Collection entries
<<<<

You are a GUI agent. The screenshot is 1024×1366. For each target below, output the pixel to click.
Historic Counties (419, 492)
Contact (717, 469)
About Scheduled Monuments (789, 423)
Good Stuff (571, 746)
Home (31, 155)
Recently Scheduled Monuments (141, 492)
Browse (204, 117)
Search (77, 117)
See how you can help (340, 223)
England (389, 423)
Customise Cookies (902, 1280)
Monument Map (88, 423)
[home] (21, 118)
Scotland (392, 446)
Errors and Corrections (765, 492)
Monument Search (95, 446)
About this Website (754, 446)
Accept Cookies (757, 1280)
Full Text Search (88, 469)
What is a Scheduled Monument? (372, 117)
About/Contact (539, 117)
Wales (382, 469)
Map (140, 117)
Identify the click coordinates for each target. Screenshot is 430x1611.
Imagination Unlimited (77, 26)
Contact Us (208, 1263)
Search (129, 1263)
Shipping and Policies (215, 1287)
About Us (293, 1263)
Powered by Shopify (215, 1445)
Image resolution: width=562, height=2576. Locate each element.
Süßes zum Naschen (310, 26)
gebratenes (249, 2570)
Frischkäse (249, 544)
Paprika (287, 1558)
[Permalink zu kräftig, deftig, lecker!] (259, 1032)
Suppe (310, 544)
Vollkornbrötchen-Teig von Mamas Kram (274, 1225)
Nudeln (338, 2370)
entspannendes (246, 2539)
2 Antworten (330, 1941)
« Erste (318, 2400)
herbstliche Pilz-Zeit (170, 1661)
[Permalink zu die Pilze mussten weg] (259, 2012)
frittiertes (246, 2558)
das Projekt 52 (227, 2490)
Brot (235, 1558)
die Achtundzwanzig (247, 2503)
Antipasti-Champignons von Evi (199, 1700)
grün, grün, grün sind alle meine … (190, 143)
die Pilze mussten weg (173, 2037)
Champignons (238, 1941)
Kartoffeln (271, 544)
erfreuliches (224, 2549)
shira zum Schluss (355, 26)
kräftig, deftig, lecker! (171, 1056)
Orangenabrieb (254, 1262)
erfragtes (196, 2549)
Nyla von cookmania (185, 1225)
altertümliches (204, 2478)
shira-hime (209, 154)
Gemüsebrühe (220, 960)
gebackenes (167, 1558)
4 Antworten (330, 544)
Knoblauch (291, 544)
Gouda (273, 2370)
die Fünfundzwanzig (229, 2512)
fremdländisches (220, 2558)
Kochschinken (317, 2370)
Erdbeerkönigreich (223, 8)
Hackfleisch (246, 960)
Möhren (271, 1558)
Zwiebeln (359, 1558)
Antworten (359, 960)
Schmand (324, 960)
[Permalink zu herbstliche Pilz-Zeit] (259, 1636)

>>>>

EXERCISE INSTRUCTIONS
Produce only the lines from the line containing "Full Text Search (88, 469)" through the line containing "4 Antworten (330, 544)", inclusive of both, exactly as they stand in the entries above.

TASK OUTPUT
Full Text Search (88, 469)
What is a Scheduled Monument? (372, 117)
About/Contact (539, 117)
Wales (382, 469)
Map (140, 117)
Identify the click coordinates for each target. Screenshot is 430x1611.
Imagination Unlimited (77, 26)
Contact Us (208, 1263)
Search (129, 1263)
Shipping and Policies (215, 1287)
About Us (293, 1263)
Powered by Shopify (215, 1445)
Image resolution: width=562, height=2576. Locate each element.
Süßes zum Naschen (310, 26)
gebratenes (249, 2570)
Frischkäse (249, 544)
Paprika (287, 1558)
[Permalink zu kräftig, deftig, lecker!] (259, 1032)
Suppe (310, 544)
Vollkornbrötchen-Teig von Mamas Kram (274, 1225)
Nudeln (338, 2370)
entspannendes (246, 2539)
2 Antworten (330, 1941)
« Erste (318, 2400)
herbstliche Pilz-Zeit (170, 1661)
[Permalink zu die Pilze mussten weg] (259, 2012)
frittiertes (246, 2558)
das Projekt 52 (227, 2490)
Brot (235, 1558)
die Achtundzwanzig (247, 2503)
Antipasti-Champignons von Evi (199, 1700)
grün, grün, grün sind alle meine … (190, 143)
die Pilze mussten weg (173, 2037)
Champignons (238, 1941)
Kartoffeln (271, 544)
erfreuliches (224, 2549)
shira zum Schluss (355, 26)
kräftig, deftig, lecker! (171, 1056)
Orangenabrieb (254, 1262)
erfragtes (196, 2549)
Nyla von cookmania (185, 1225)
altertümliches (204, 2478)
shira-hime (209, 154)
Gemüsebrühe (220, 960)
gebackenes (167, 1558)
4 Antworten (330, 544)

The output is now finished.